Each line from the one containing "Screen dimensions: 1920x1080" through the last line of the records is to be repeated exactly, with all pictures left out.

Saved data entries
________________
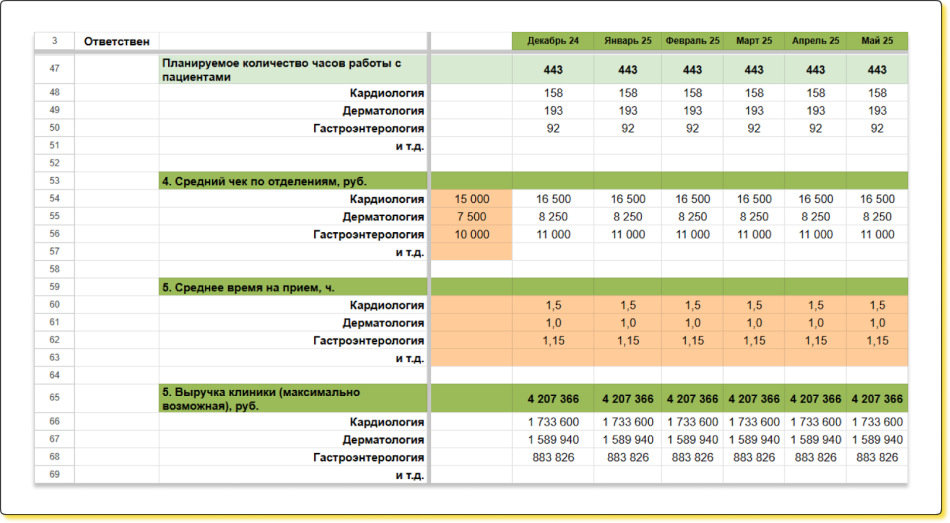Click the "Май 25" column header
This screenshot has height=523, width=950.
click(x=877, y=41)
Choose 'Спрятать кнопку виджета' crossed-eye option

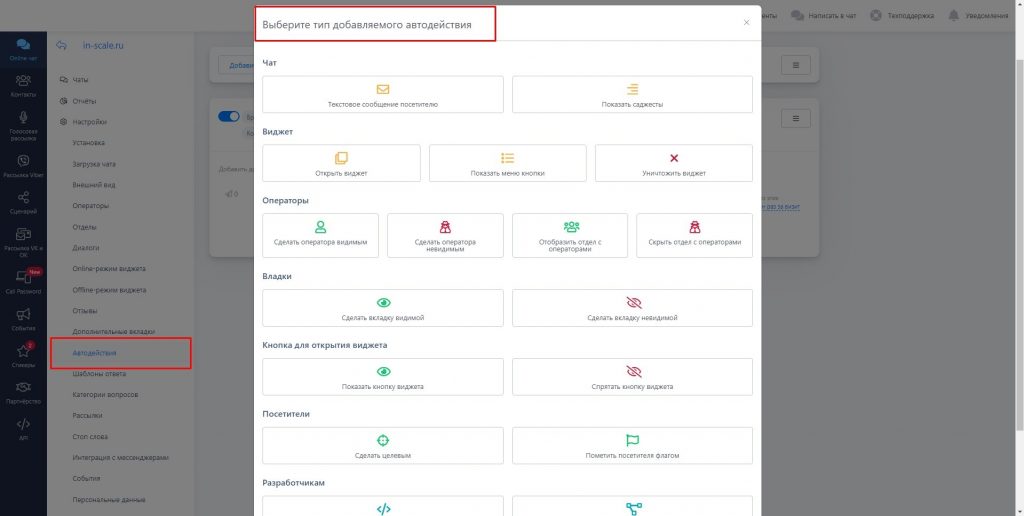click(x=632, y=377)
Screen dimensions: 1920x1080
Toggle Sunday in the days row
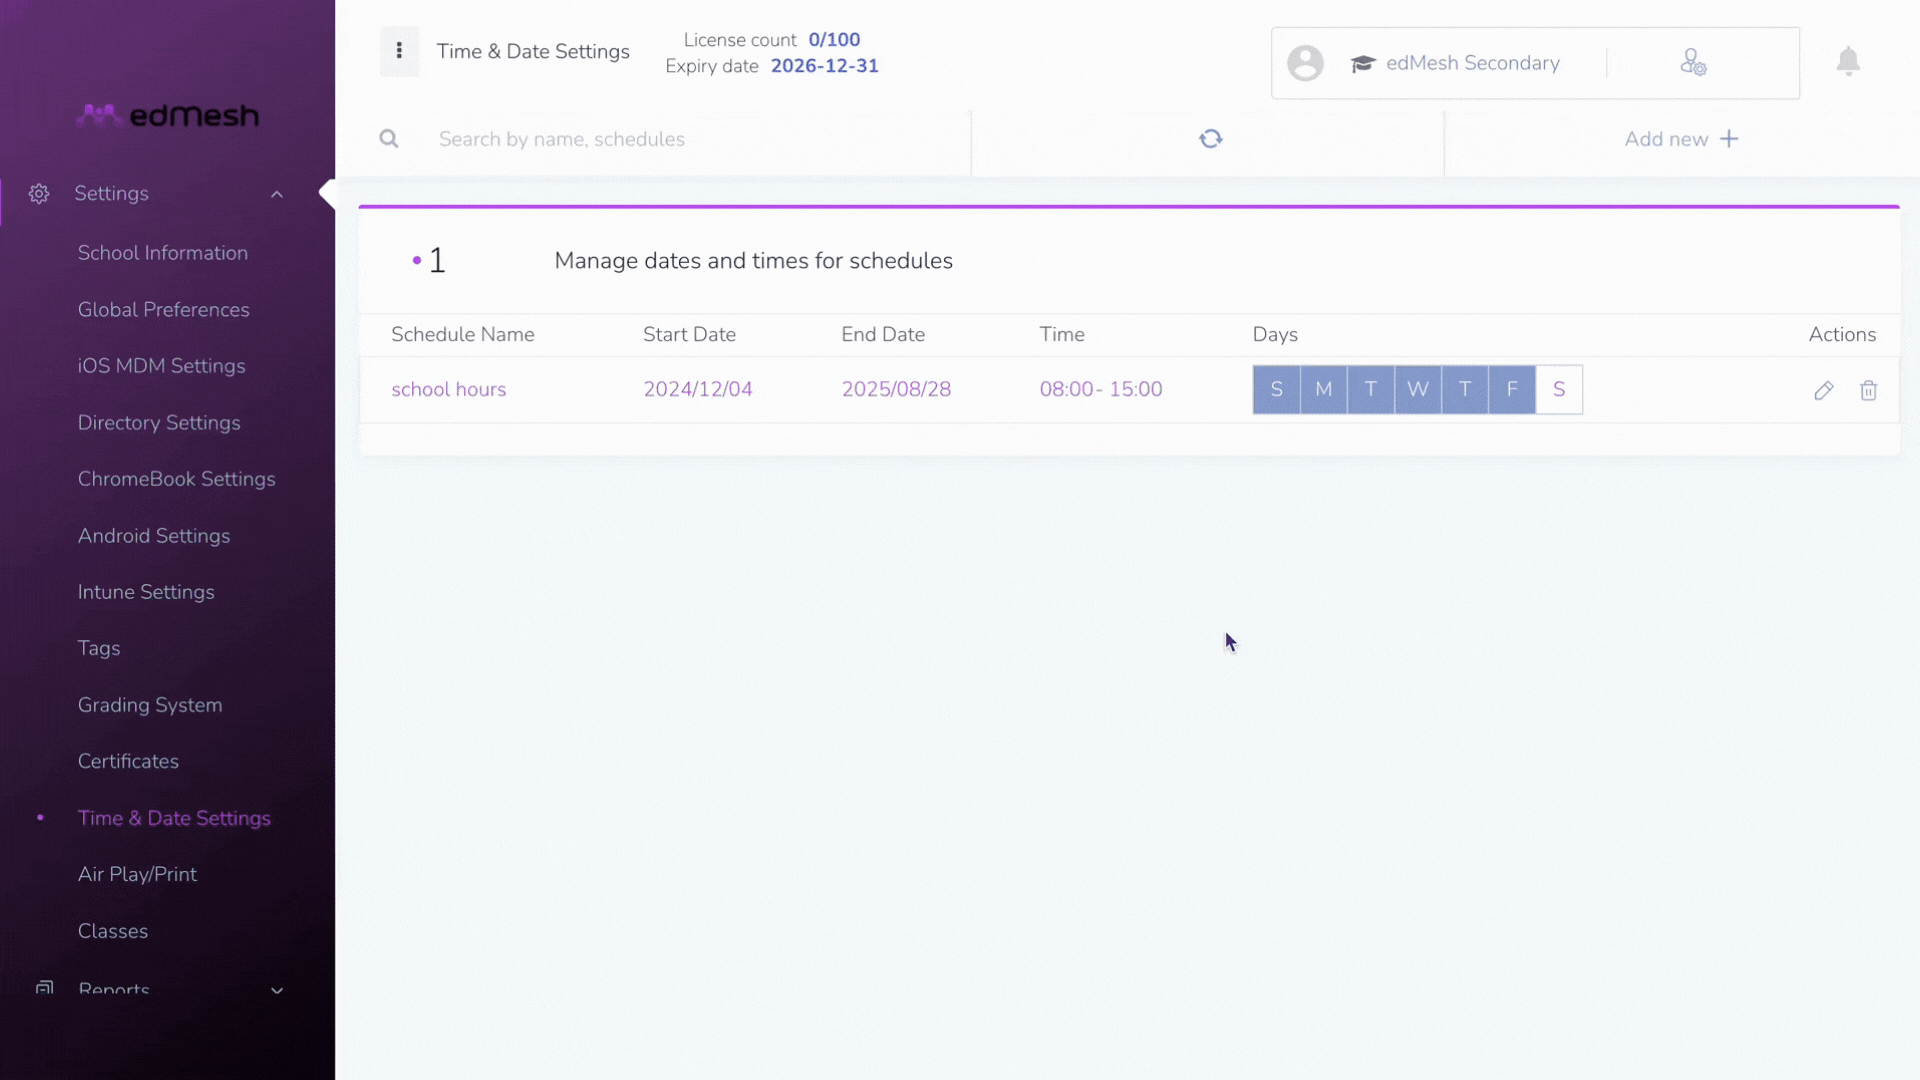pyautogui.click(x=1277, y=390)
________________
Response for this exercise:
Screen dimensions: 1920x1080
Toggle Sunday in the days row
pyautogui.click(x=1277, y=390)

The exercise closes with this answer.